Surgery wasn’t an option. Operating on the lower back, as opposed to operating on the neck, is a totally different ballgame.
There is no cure for my diagnosis: degenerative arthritis, also called osteoarthritis. Add to the mix scoliosis, a slight curving of the spine in same area as the arthritis. This, I was told, is probably why I have pain, stiffness, and a feeling of instability when I wake up or when I work at the kitchen counter. The back brace I bought helps some.
Instead of surgery, what the doctor prescribed was physical therapy, cortisone shots, and various medications. No quick fix.
No fix at all, as far as I was concerned. I’d rather pursue natural remedies when it comes to health issues. I wanted to avoid the injections. Research into the prescribed medicines revealed two of the three would interact with my blood pressure medicine.
What it boils down is a lifestyle change. Just what I want as I approach the seventh decade of life.
Of course I had my grumbling, complaining, pouting sessions. I’ve been grumbling and complaining for months. My poor little flock (I’m the lay pastor for a small church in Punxsutawney)—they graciously listened to me gripe every week. And DH—the word longsuffering was coined for this man.
What now?
Time to put on my big girl britches and deal with it. Learn to live with it. Without kvetching.
Forge a new normal. Alter my horizons, change my goals, adjust the pace at which I tackle my day. Shorten that to-do list and incorporate physical therapy, exercise, walking, stretches, rest, and meal planning. Educate myself through research.
In addition to pursuing my dream of writing. Sitting for long periods of time is a no-no, but unfortunately that’s par for the writer’s course. So I bought a Fitbit, which reminds me to get up and walk every hour.
It never ceases to amaze me how God meets us in our deepest valleys.
During my quiet time, I’ve been reading Draw the Circle: The 40-Day Prayer Challenge by Mark Batterson. Not following the day-by-day readings, but choosing the selections randomly.

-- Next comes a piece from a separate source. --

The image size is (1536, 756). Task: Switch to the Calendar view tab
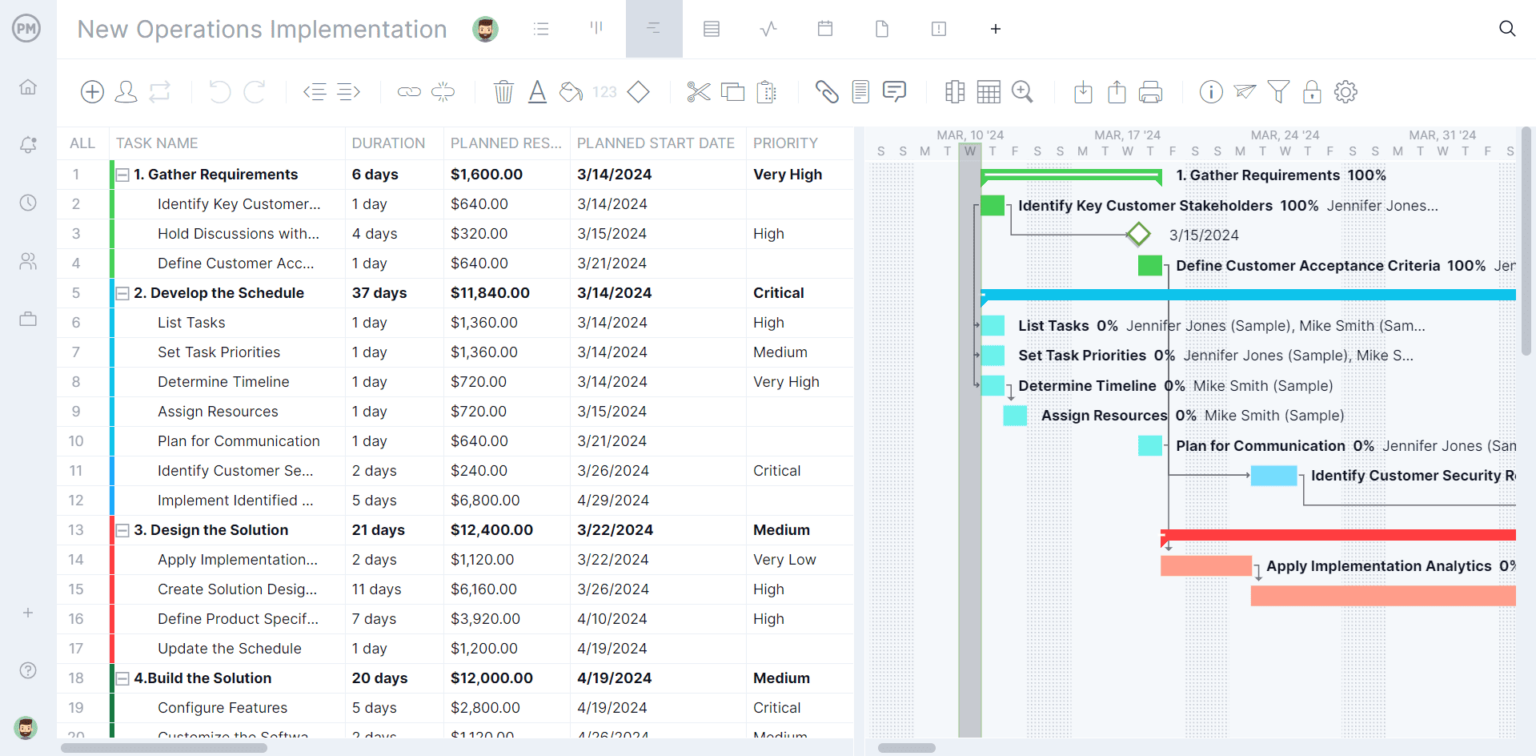point(825,29)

As I wrestled with the diagnosis and the resulting life changes this past week, God led me to Day 4: “Don’t Pray Away.” Batterson related the story of a couple whose three-year-old son fell from a second-story window and was permanently paralyzed.
Here’s what John Tiller, the father, wrote: “It was time to accept his current condition and choose to live life with disability.… Instead of getting discouraged or getting angry, I choose to look for what God can do.”

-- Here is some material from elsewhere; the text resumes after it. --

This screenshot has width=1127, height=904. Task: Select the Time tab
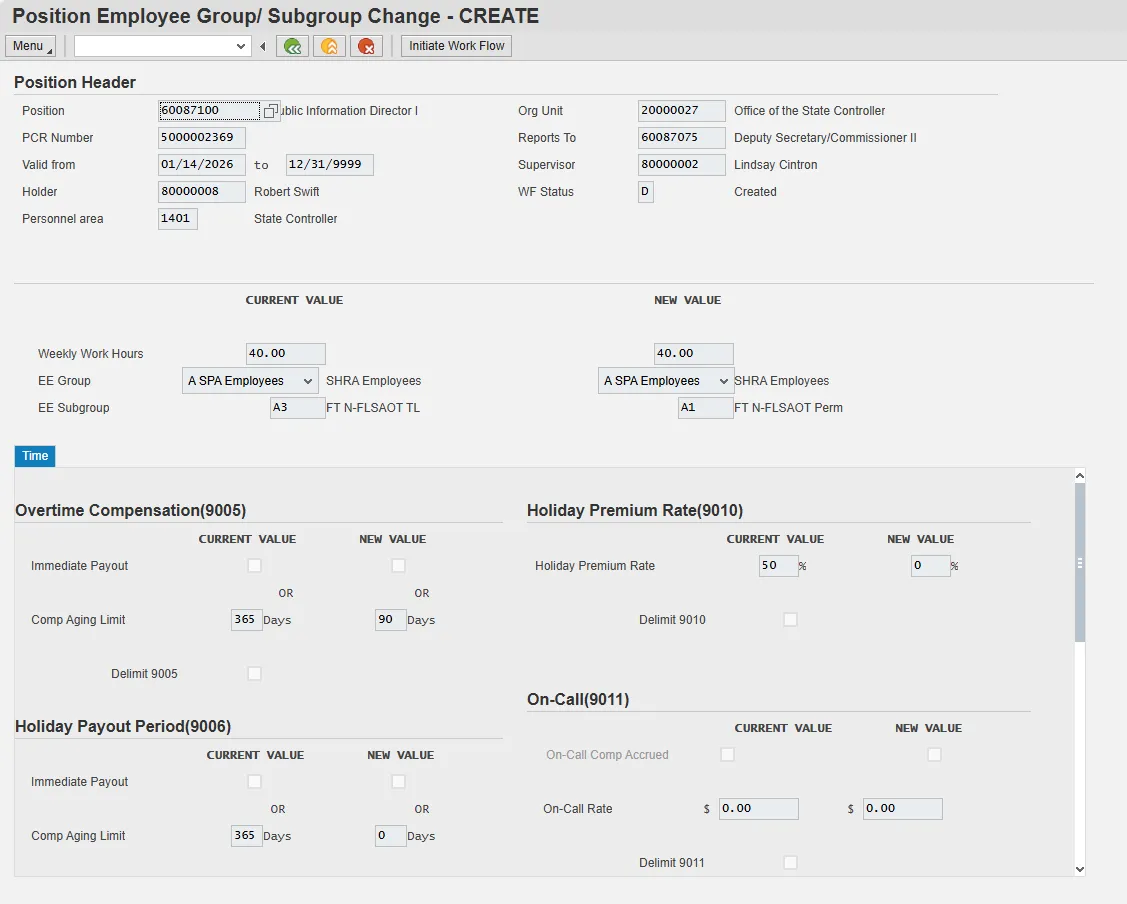point(35,456)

“Sometimes,” wrote Batterson, “the purpose of prayer is to get out of circumstances, but more often than not, the purpose of prayer is to get us through them.”
There was nothing random about choosing this selection on that particular day, a day when I needed those words the most.
What a God!
Lord, please give me “the grace to sustain me, the strength to stand firm, and the willpower to keep on keeping on.”* It is only through Your grace and strength I can do this. Amen.
*From “Don’t Pray Away,” The 40-Day Prayer Challenge by Mark Batterson, p. 34.
Read and reflect on 2 Corinthians 12:7–10.